When Staff Sgt. Mark Horsley decided to go undercover, and by so doing, he discovered the good in people.
Horsley chose to go undercover in Downtown Eastside Vancouver following two robberies. Both of these took place at knifepoint, and the victims were in wheelchairs. As such, Horsley’s undercover persona was a man with both cognitive and mobility disabilities.
Staff Sgt. Horsley was completely shocked by what he discovered, and so was the rest of his police team.
To set up the situation, according to Horsley:
“I deployed in a motorized wheelchair, and I portrayed a paralyzed person who had a brain injury.”
Instead of finding the robbers, he found out just how friendly Vancouver residents are.
Horsley was quickly accepted by the community. He talked with people facing mobility disabilities, such as the man at 0:36. During the conversations, Horsley learned more about these people and listened to their stories.
One that stuck out to Horsley is the young man at 0:42. This man was visiting Vancouver from Quebec and asked Horsley if he could pray for him.
“His prayers were adamant for my healing.”
At one point, Horsley thought another young man may take his camera.
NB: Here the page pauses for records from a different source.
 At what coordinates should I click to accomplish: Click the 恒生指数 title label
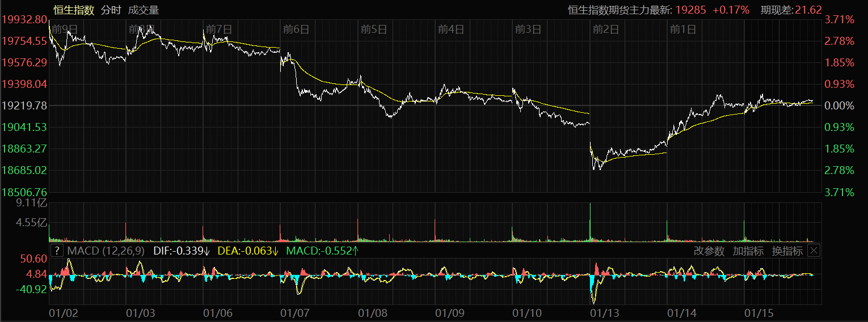click(74, 10)
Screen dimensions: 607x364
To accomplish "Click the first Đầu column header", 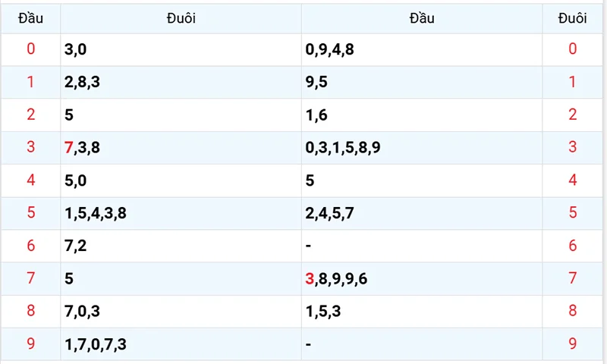I will 30,18.
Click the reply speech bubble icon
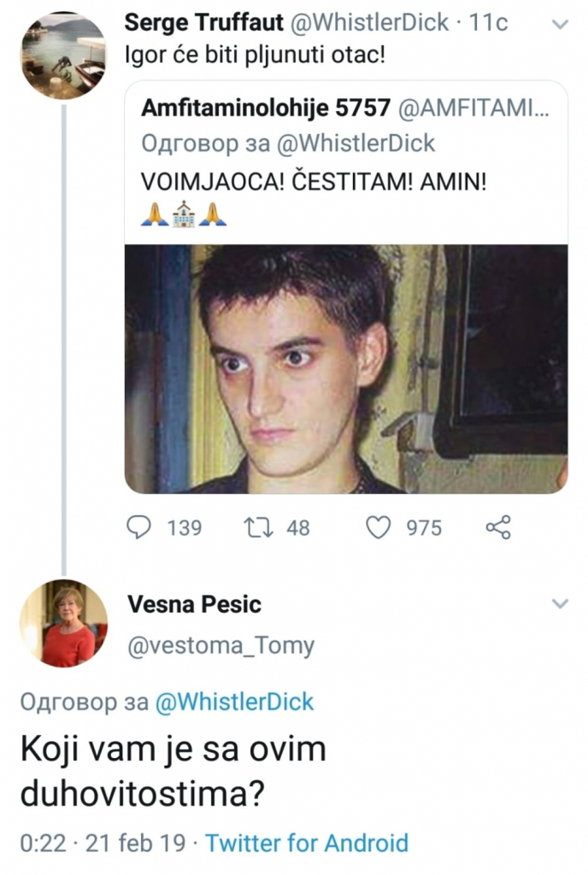The width and height of the screenshot is (588, 875). [138, 528]
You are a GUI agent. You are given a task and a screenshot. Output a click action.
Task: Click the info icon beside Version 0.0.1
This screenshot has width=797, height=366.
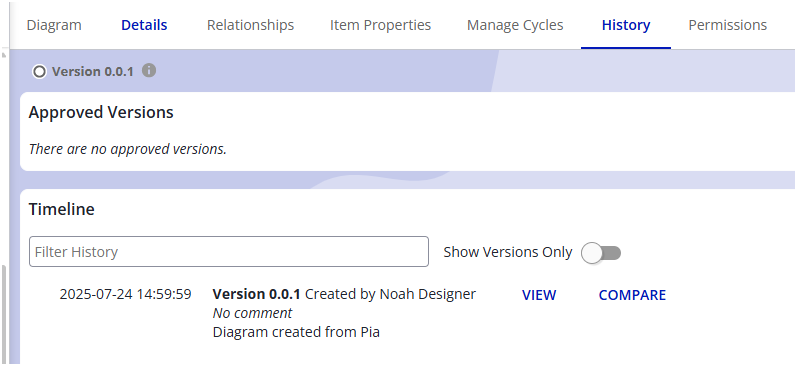148,70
Instead, the man at 0:58 went out of his way to help. He noticed some money hanging out from the waist pouch on the wheelchair, so he closed the pouch for Horsley. This man actually had connections with the disabled community, as he cares for his mother who is wheelchair-bound.
One common point among the interactions Horsley had with others was that he always told them he was unable to count.
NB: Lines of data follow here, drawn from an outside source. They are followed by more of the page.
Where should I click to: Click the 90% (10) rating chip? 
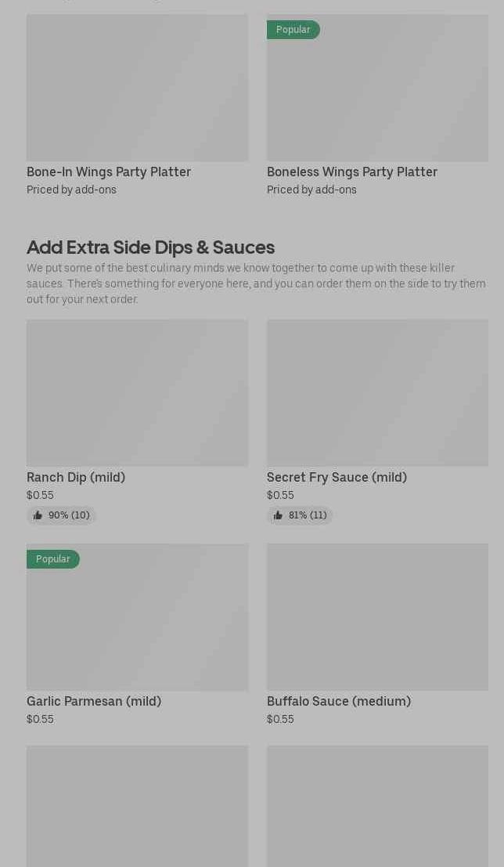pos(62,515)

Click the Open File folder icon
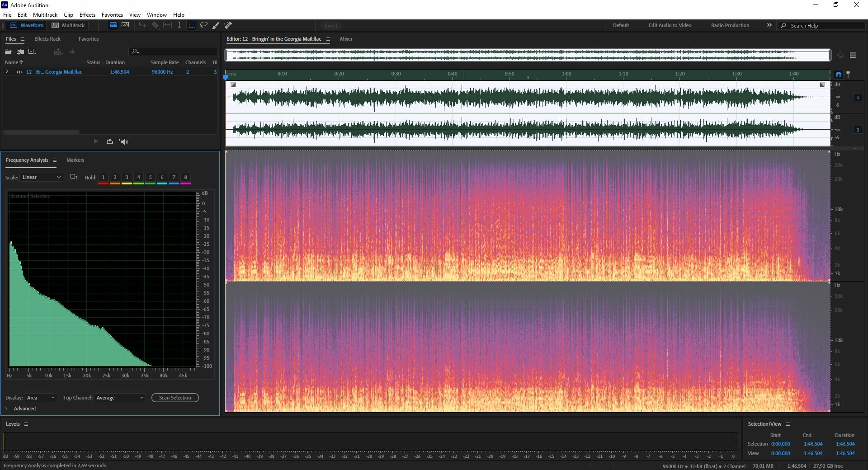(x=8, y=52)
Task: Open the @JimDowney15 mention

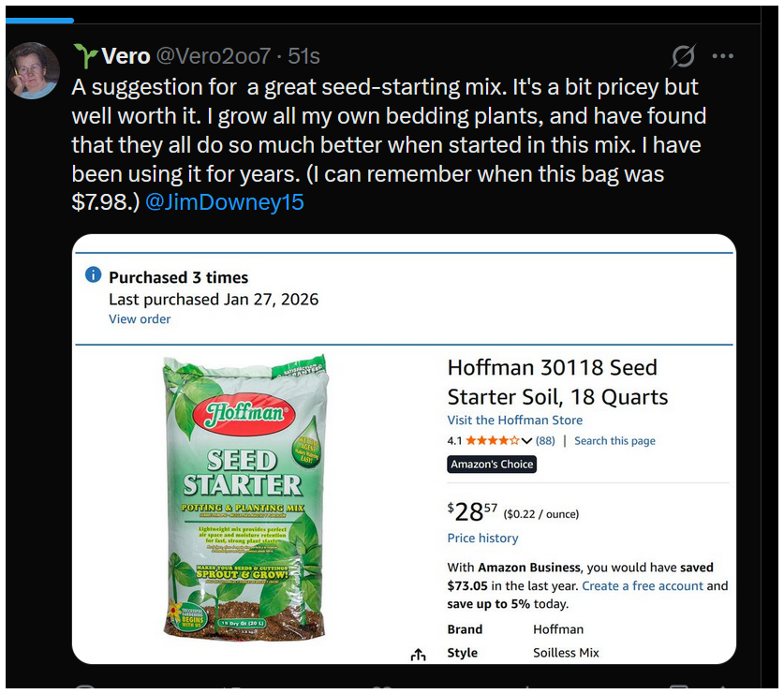Action: click(225, 201)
“When we were exchanging food or different things, they would take change from my hand. Not once did anybody short change me. In fact, at the end of the five deployments in this project, I was ahead by $24.75.”
In the video posted online by the Vancouver Police Department, Horsley sounds emotionally touched when describing how not a single person took advantage of his supposed inability to count. That was even true when talking to someone late at night, alone, and in a bar district.
As Horsley put it:
“The generosity, the caring, was inspiring.”
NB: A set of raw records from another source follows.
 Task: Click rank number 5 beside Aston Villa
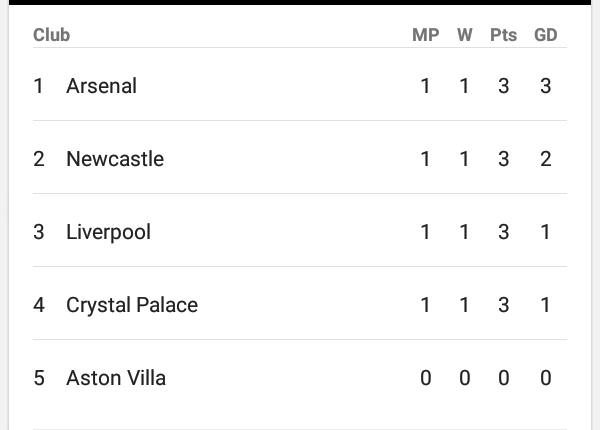39,378
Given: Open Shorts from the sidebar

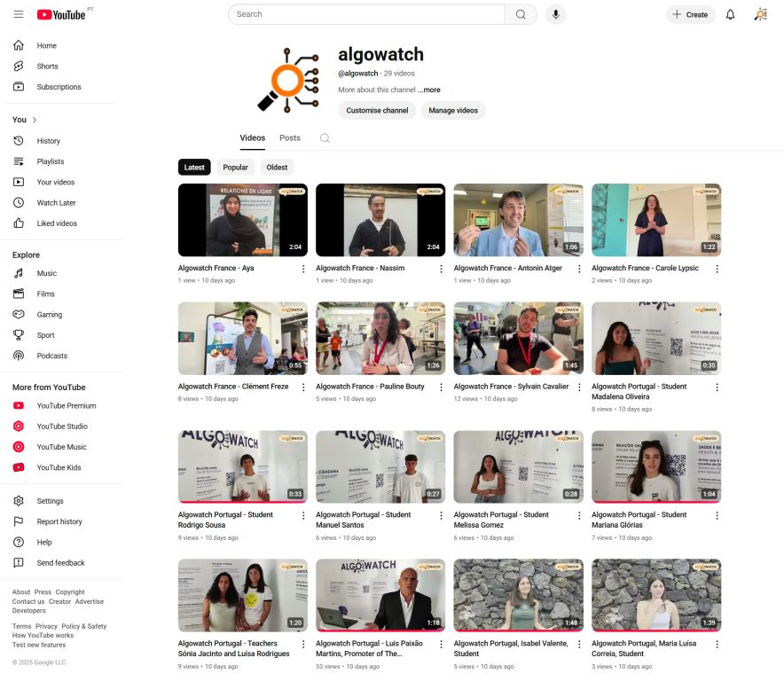Looking at the screenshot, I should (x=47, y=67).
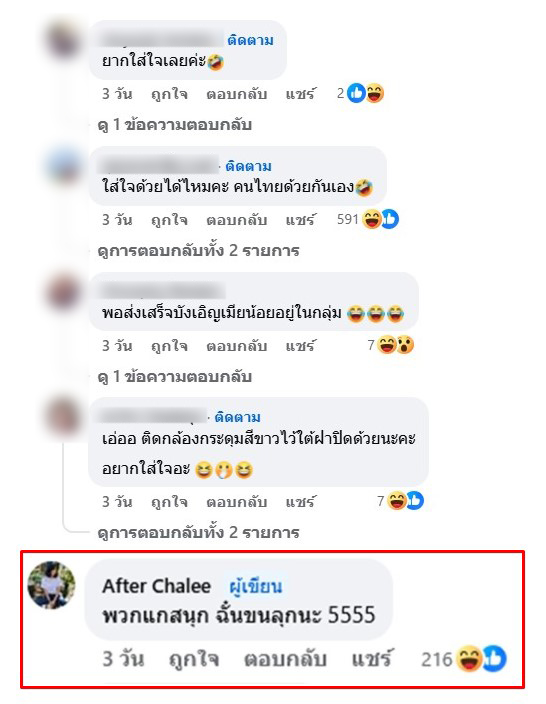Reply to After Chalee comment with ตอบกลับ

[x=285, y=659]
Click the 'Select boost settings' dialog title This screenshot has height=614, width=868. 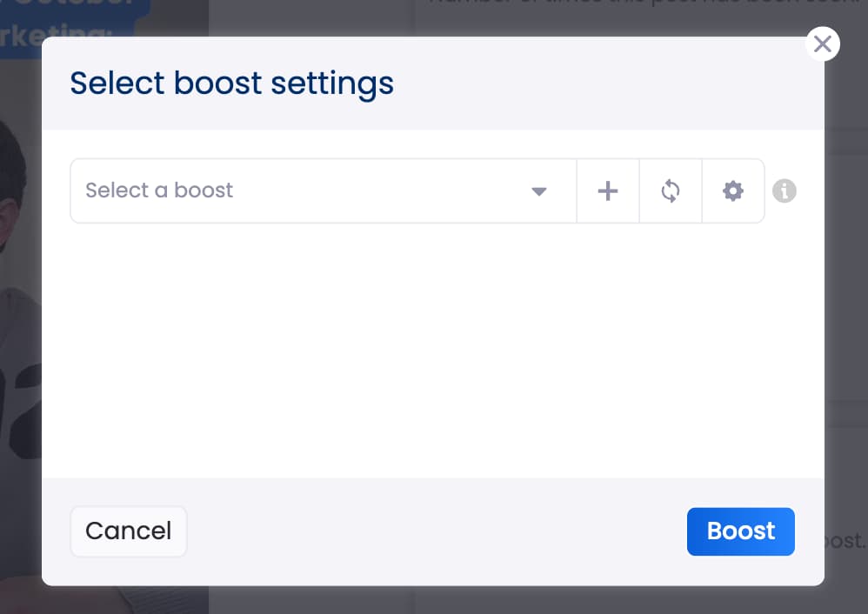(x=231, y=83)
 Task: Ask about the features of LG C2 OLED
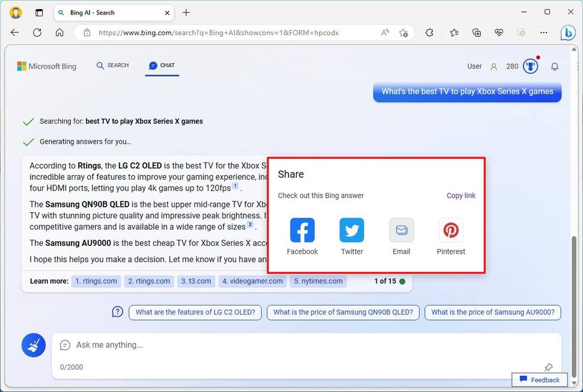[x=195, y=312]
Toward the end of the video, Staff Sgt. Horsley tells us just how much he got out of the project.
Going undercover as a 4-foot-7-inch person who was vulnerable and in a wheelchair, he got to experience all “the caring and compassion” locals and visitors alike had to give. He called it “inspiring.”
The video ends with Horsley’s heartfelt words. They include a warning message to those who would turn vulnerable people into victims. He lets those would-be criminals know that:
“The police are watching, but more importantly, the people of the Downtown Eastside are watching. They care and they take care of their vulnerable people.”
We could all hope to live in a community as compassionate as those in this area of Vancouver.
These results were particularly inspiring given the number of crimes that occur in Downtown Eastside.
According to CBC News Canada, at the time of Horsley’s undercover investigation, over half the crimes took place in this particular area. That part of downtown is known for prostitution, street drugs, crime, and a large homeless population.
Even with all those problems, not a single person tried to harm Horsley or even showed him any ill will. Considering Horsley interacted with over 300 contacts over the course of the five days, according to CTV News, that is truly astounding.
Despite Horsley’s efforts, the crimes did continue.
Within just a few weeks after going undercover, two more robberies of victims in wheelchairs took place in Vancouver, although neither of them was in Downtown Eastside.
Clearly, there is still work to be done, but we are heading in the right direction.